Spatial Operations 2

Lesson Goals

Learn ways to extract and summarize raster data by point and by polygon
Explore working with water data using dataRetrieval

Data Retrieval package

We’ll explore the DataRetrieval package a bit and download some sample data. This is a great package for retrieving and working with hydrology and water quality data. There is a lot to this package - I’m still learning, and we’ll just scratch the surface. For more info look at the USGS site and online tutorial.

library(dataRetrieval)
library(sf)
Durham_Stations <- readNWISdata(stateCd="North Carolina", countyCd="Durham")
# DataRetrival returns objects as 'attributes' - things like the url used, site metadata, site info, etc - just use attributes(Durham_Stations) to examine
siteInfo <- attr(Durham_Stations , "siteInfo") 
stations_sf = st_as_sf(siteInfo, coords = c("dec_lon_va", "dec_lat_va"), crs = 4269,agr = "constant")

ThirdFork <- st_read('data/Third_Fork.shp')

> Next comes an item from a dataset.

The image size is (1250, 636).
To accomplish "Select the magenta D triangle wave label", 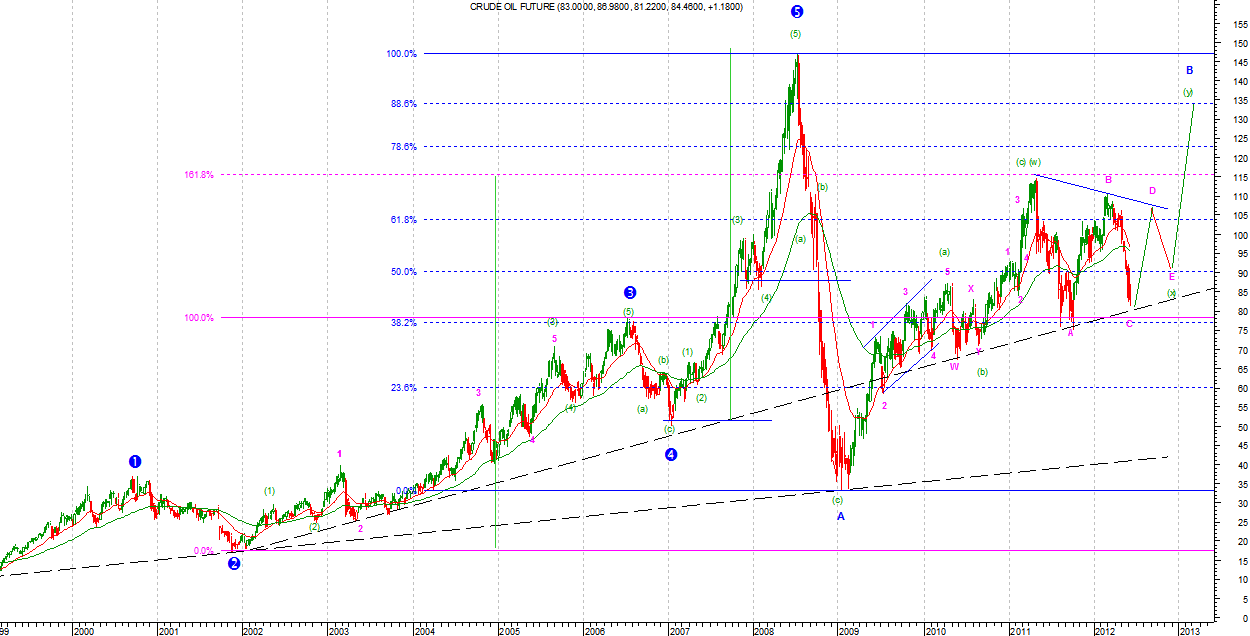I will (x=1152, y=190).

## Reading layer `Third_Fork' from data source `C:\Users\mweber\GitProjects\R-User-Group-Spatial-Workshop-2018\data\Third_Fork.shp' using driver `ESRI Shapefile'
## Simple feature collection with 1 feature and 21 fields
## geometry type:  POLYGON
## dimension:      XY
## bbox:           xmin: -78.96945 ymin: 35.90316 xmax: -78.86583 ymax: 35.99798
## epsg (SRID):    4269
## proj4string:    +proj=longlat +datum=NAD83 +no_defs

plot(ThirdFork$geometry, axes=T)
plot(stations_sf$geometry, add=T)
title(main='NWIS Stations and \nThird Fork Watershed')

We can clip our sites to our watershed, and create plots of hourly discharge for the three sites in our watershed - first we use spatial indexing to clip our stations:

ThirdForkSites <- stations_sf[ThirdFork,]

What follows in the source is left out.